-- REQUIRED WORK --
Which of the lines below hold the word "computer"? Pull each of them out.

***** INPUT MATERIAL *****

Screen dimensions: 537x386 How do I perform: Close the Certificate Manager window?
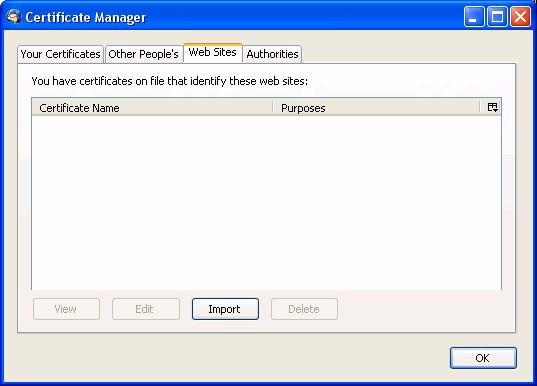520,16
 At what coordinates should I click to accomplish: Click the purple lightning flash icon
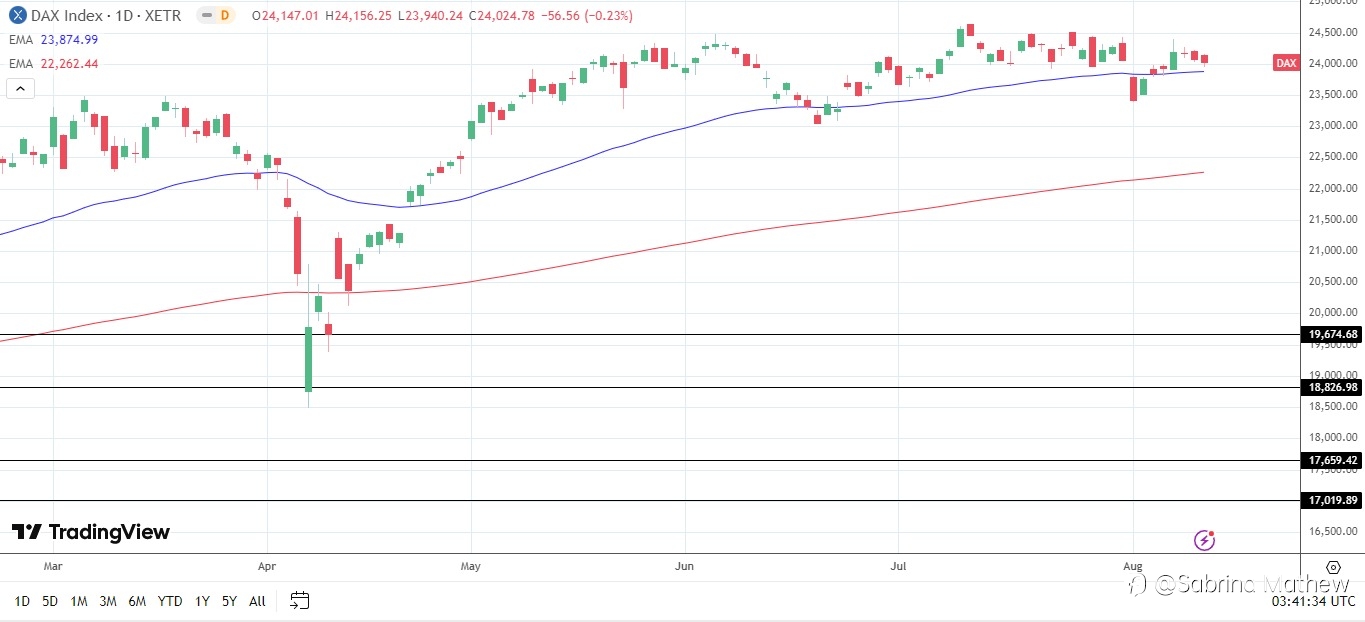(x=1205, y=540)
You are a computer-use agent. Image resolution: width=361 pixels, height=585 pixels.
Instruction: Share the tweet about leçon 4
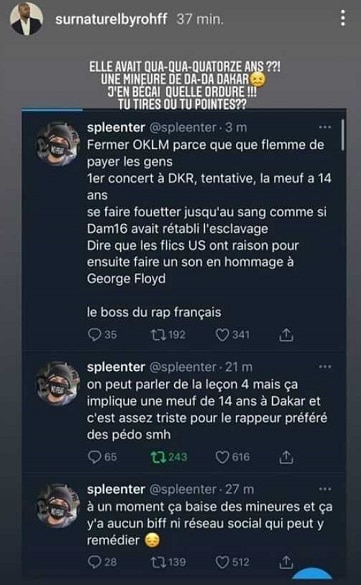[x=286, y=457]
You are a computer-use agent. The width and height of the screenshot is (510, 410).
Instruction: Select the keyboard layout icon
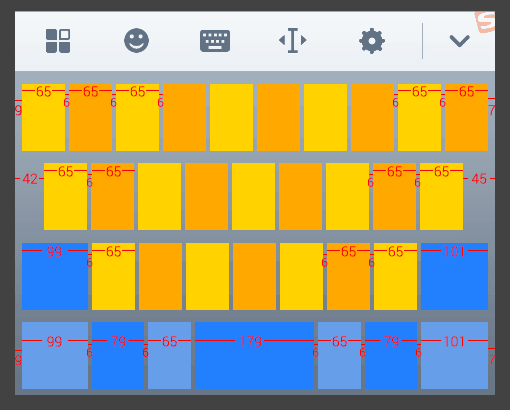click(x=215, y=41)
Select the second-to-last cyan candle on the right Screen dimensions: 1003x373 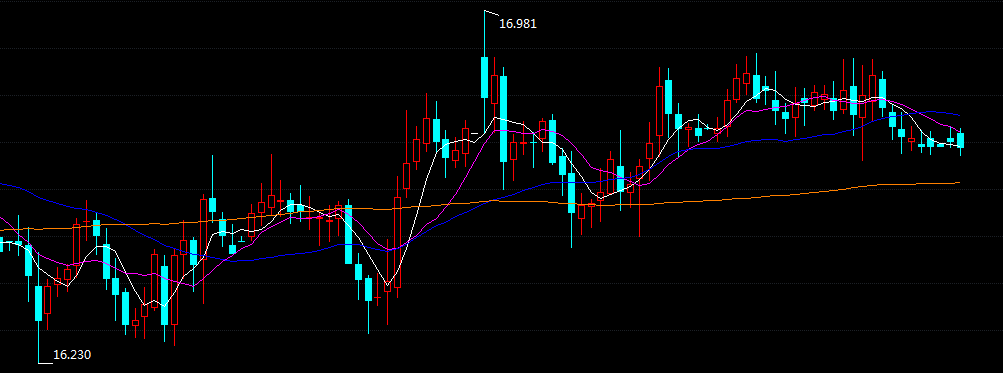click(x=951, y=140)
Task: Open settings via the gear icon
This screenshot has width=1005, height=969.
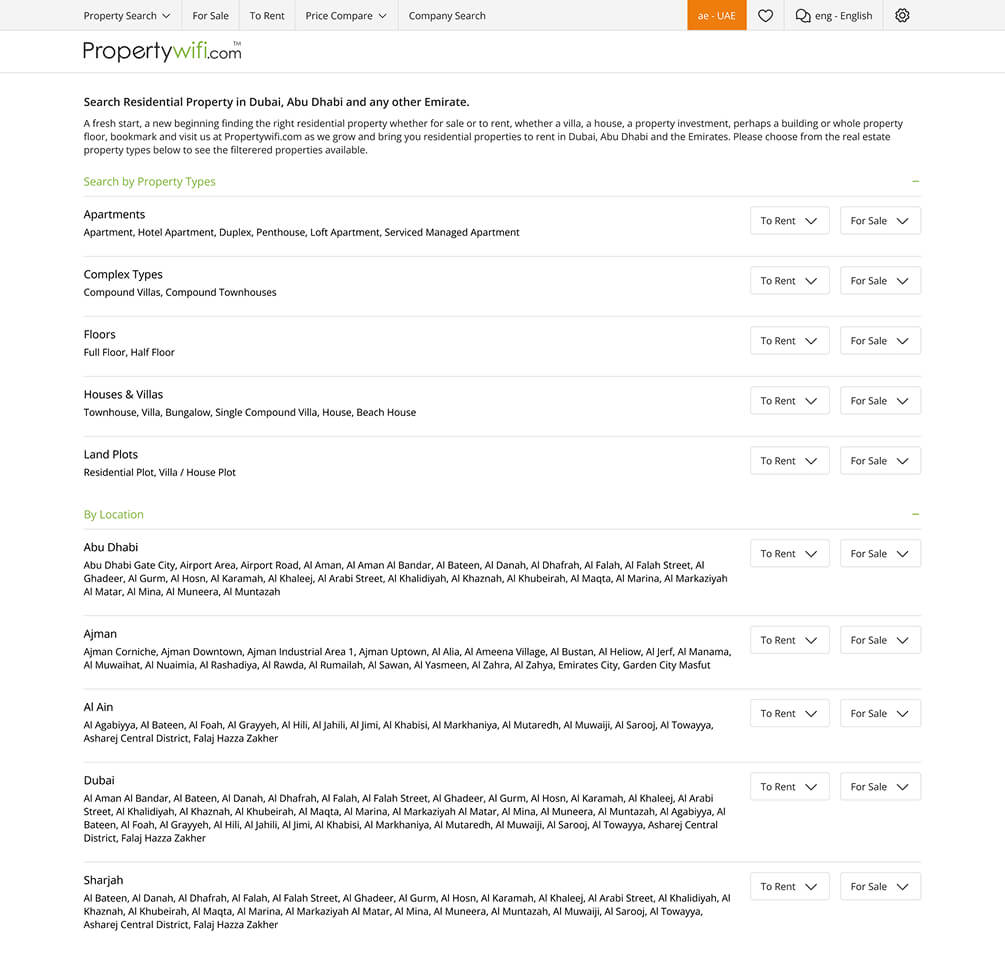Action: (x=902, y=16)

*****

-- RESULT --
You are a computer-use agent. Image resolution: width=361 pixels, height=585 pixels.
You are a computer-use agent. The width and height of the screenshot is (510, 410).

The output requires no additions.